Troubleshooting
Luna manager and webhook are down
In case when luna-manager and luna webhook pods have not ready containers, it is likely that there was an issue in the manager. If manager pod is not running, Luna automatically marks webhook pod(s) as not ready. You may notice it by listing pods in Luna namespace (elotl
by default):
$ kubectl get pods -n elotl
elotl-luna-manager-d495f9f96-v7zng 1/2 Running 0 115d
elotl-luna-webhook-d495f9f96-z5vmh 1/2 Running 0 115d
elotl-luna-webhook-d495f9f96-w3prk 1/2 Running 0 115d
This is to avoid situation when Luna webhook adds nodeSelector, which cannot be satisfied because Luna manager is down. This way, pods are not mutated with nodeSelector, so they can still run on any node in the cluster.
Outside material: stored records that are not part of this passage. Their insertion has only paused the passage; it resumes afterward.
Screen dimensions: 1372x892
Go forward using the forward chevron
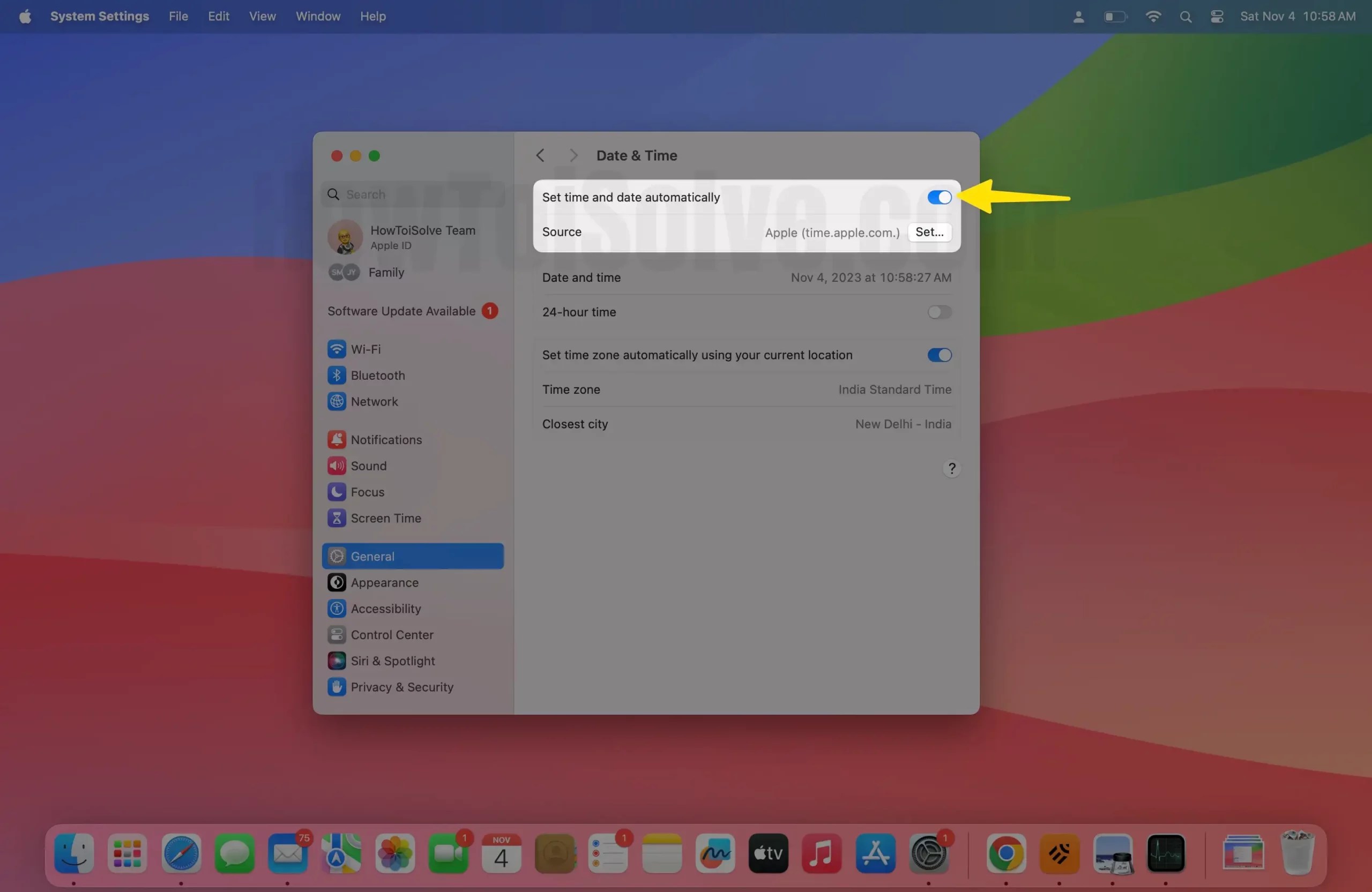(573, 155)
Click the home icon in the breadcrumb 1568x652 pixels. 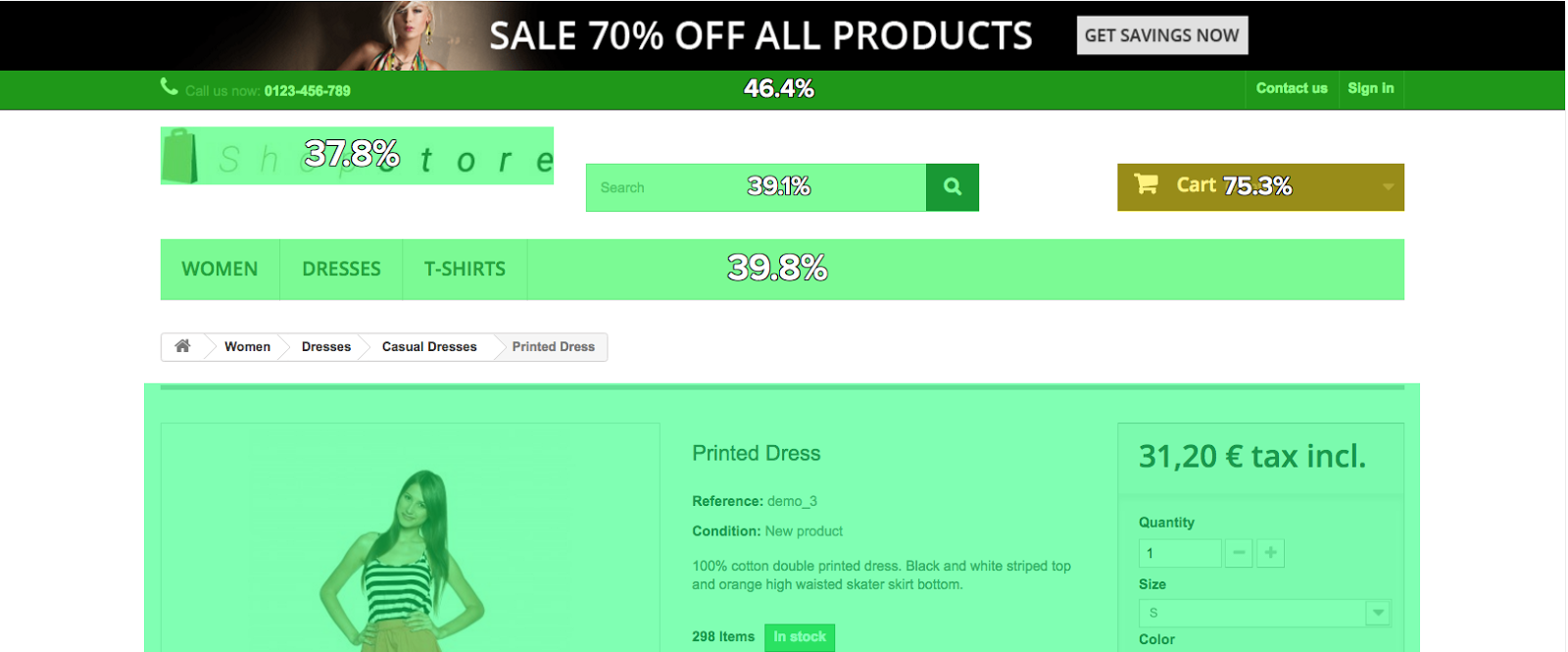click(182, 346)
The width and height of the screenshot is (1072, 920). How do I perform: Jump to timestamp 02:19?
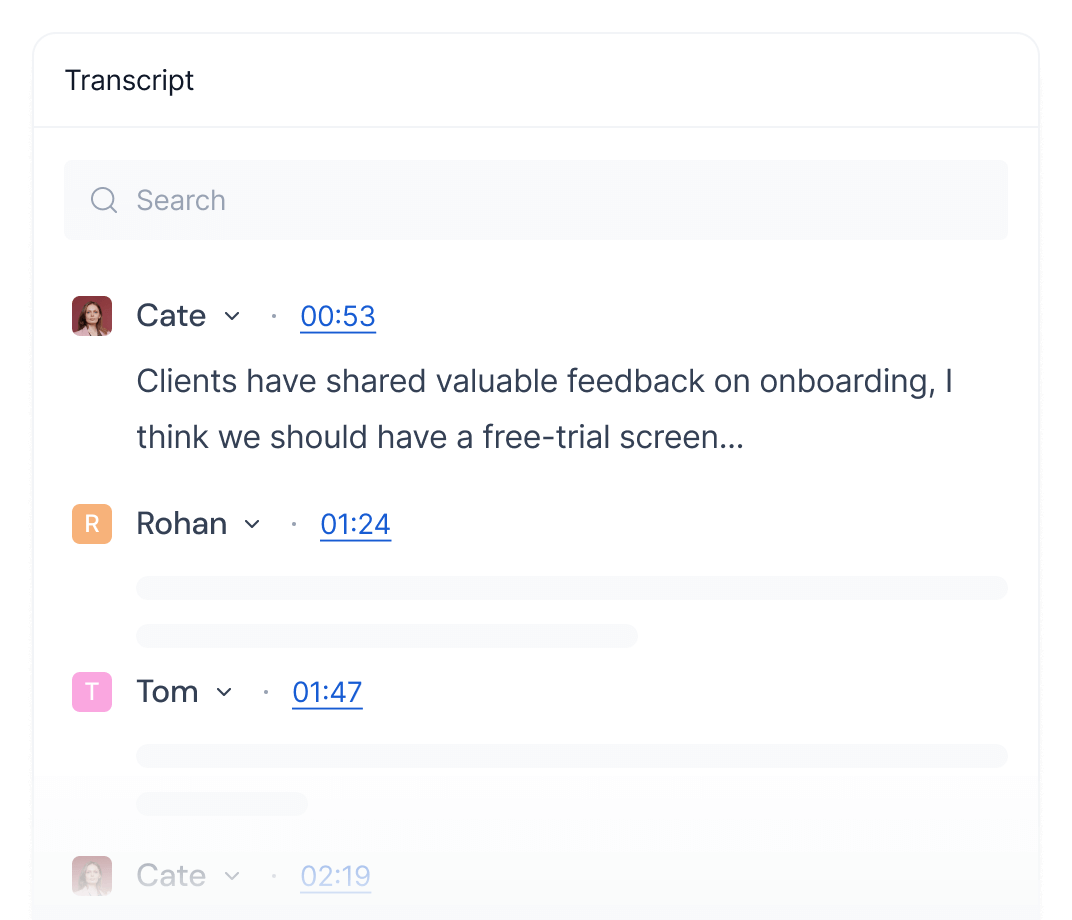coord(336,876)
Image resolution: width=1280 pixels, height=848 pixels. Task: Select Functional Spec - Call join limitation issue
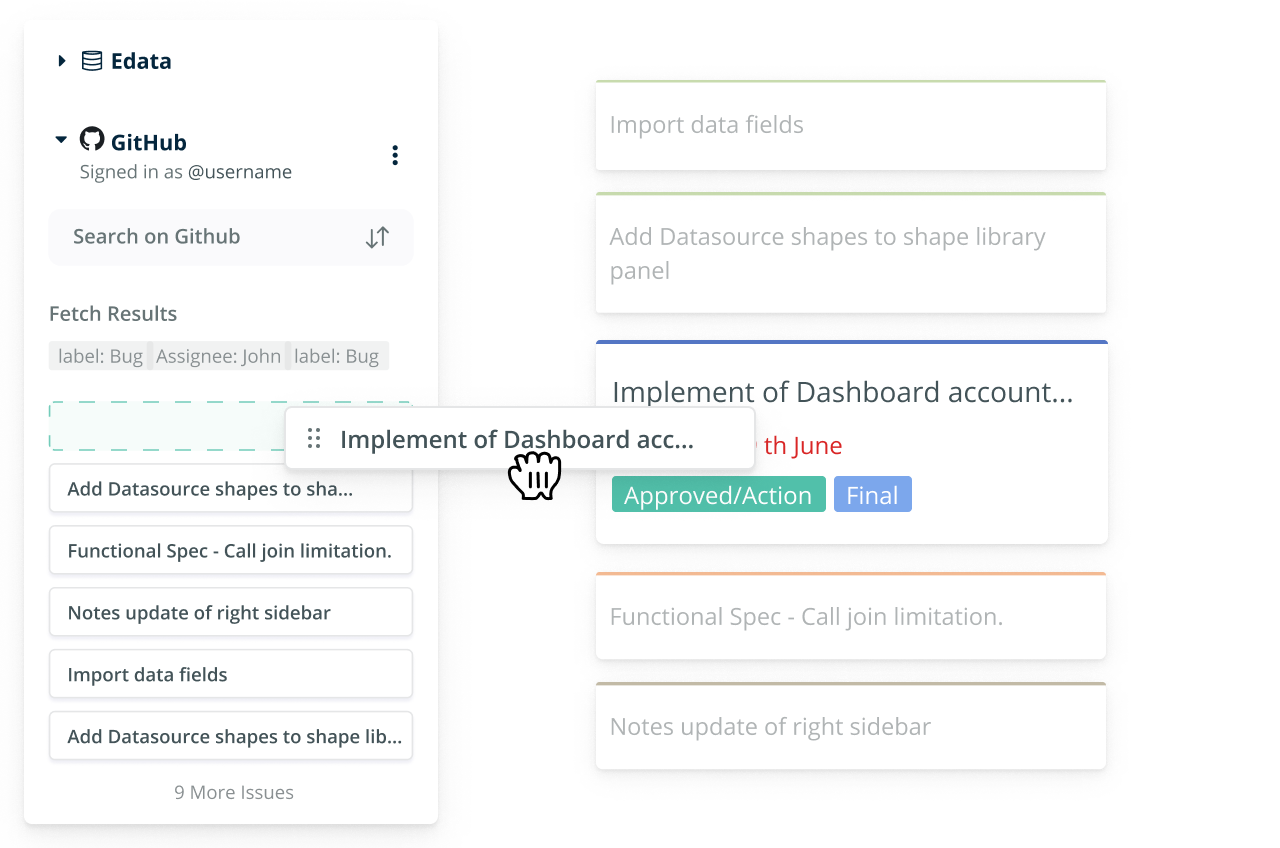pos(230,550)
To find out what's the root cause, check luna manager logs:
$ kubectl logs -n elotl -l app.kubernetes.io/component=luna-manager
Node is idle but not scaled down
There may be a cases when node utilization is low, pod that was meant to run on this node is already deleted, but the node is still in the cluster. In this case, you might see a log message in luna manager specifying which pod(s) are blocking node removal:
Node X cannot be removed because pod Y on this node is blocking the removal due to <Reason>
where reason is explanation why pod cannot be moved to another node.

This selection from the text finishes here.